Force tracking script to use HTTPS?


#1

Hi,

I’ve set up Piwik with it’s own domain plus an SSL certificate to keep it more secure. I changed config.ini.php to include the force_ssl option. So far so good.

However when checking server logs etc I noticed that tracking requests from my website to Piwik, which will be 99.9% from non-secure pages, are generating two entries. The first of these is a 301, converting the original http request to an identical https one, which is the second entry.
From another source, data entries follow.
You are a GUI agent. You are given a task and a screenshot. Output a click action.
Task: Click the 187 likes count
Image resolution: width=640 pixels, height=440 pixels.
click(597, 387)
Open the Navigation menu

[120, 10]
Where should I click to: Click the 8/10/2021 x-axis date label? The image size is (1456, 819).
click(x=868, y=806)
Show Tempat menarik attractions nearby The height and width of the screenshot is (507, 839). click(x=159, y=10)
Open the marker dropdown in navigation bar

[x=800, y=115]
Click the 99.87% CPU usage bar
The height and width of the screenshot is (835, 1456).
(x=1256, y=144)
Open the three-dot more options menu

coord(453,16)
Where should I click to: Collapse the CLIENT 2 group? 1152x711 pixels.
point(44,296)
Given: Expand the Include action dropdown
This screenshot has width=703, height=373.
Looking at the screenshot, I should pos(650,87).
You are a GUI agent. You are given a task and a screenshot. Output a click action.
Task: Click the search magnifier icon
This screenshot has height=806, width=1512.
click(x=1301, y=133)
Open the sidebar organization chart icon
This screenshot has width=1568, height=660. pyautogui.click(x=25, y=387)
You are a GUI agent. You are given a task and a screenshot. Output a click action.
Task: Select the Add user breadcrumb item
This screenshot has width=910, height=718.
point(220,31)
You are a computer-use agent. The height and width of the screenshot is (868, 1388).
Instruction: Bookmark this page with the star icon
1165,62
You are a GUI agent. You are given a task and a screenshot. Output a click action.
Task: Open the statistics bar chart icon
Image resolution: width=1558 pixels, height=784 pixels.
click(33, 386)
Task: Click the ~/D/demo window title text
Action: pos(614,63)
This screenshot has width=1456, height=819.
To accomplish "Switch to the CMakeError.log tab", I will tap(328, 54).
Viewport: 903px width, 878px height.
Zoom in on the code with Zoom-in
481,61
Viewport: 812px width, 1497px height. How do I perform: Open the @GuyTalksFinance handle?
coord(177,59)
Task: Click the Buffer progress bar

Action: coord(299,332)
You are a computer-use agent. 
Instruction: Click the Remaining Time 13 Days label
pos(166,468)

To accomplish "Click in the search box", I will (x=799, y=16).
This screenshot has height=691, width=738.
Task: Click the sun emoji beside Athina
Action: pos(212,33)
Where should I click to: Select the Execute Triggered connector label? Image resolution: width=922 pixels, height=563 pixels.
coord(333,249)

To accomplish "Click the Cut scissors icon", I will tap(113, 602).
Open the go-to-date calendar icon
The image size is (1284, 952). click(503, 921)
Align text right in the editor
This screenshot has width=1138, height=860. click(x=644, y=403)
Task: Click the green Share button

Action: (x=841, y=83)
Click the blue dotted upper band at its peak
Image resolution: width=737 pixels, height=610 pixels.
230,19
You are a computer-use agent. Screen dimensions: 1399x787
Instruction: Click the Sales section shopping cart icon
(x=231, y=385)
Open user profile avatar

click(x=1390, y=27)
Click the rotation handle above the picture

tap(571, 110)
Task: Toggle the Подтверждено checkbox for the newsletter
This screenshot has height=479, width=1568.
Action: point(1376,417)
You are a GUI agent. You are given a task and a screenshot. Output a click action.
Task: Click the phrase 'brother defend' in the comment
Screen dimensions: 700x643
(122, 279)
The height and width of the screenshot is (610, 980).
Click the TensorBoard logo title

This obviously has a small performance issue, especially when I’m using shared hosting and the calling site is on the same server.

I then changed the tracking script in my web pages - done via an include so it’s a single change - to remove the option to use the http call. I know I’ve done it the lazy way at the moment, and will fix this later unless it’s reversed out.


var u=(("https:" == document.location.protocol) ? "https" : "[i]https[/i]") + "://mywebsite.com/piwik/";

Now I’m still on the learning curve of web development, so don’t know if there are any implications for this change. I know it works, as the log files now have a single entry per tracking request. Can anyone see any problems with this approach?

Regards,

Ian


(Matthieu Aubry) #2

Probably the initial problem is that your server did a redirect from HTTP -> HTTPS

For your piwik server this redirect should be disabled as it can and will cause problems.

Otherwise it’s fine if you also force all your visits to be tracked on the HTTPS in your piwik.